HPTN Bibliographic Record
Piwowar-Manning E, Fogel JM, Laeyendecker O, Wolf S, Cummings V, Marzinke M, Clarke W, Breaud A, Wendel S, Wang L, Swanson P, Hackett J, Jr., Mannheimer S, del Rio C, Kuo I, Harawa NT, Koblin BA, Moore R, Blankson JN, Eshleman SH. Failure to identify HIV-infected individuals in a clinical trial using a single HIV rapid test for screening. HIV Clin Trials. 2014, 15: 62-8.
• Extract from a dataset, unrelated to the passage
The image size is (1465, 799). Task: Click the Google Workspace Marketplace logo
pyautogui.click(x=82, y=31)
BACKGROUND: In the HIV Prevention Trials Network (HPTN) 061 study, 8 (2.3%) of 348 HIV-infected participants identified as HIV uninfected at study enrollment using a single HIV rapid test for screening were found to be HIV infected after additional testing. OBJECTIVES: To evaluate the performance of different HIV assays for detection of HIV infection in HPTN 061 participants with missed infection and individuals with viral suppression. METHODS: Plasma samples from 8 HPTN 061 participants, 17 elite controllers, and 101 individuals on antiretroviral treatment (ART) were tested for HIV with 3 rapid tests, 2 laboratory-based immunoassays, and a Western blot assay. The HPTN 061 samples were also tested with 2 HIV RNA assays and an antiretroviral drug assay. RESULTS: Of the 8 HPTN 061 participants with missed infection, 1 was an elite controller, 1 was taking ART, 2 were missed because of testing or clerical errors, 1 had recent HIV infection (identified using a multi-assay algorithm), and 3 had acute HIV infection. Two (1.7%) of 118 individuals with viral suppression (both taking ART) had at least 1 false-negative test. CONCLUSIONS: In clinical trials, HIV infections can be missed for a variety of reasons. Using more than one assay to screen for HIV infection may reduce the number of missed infections.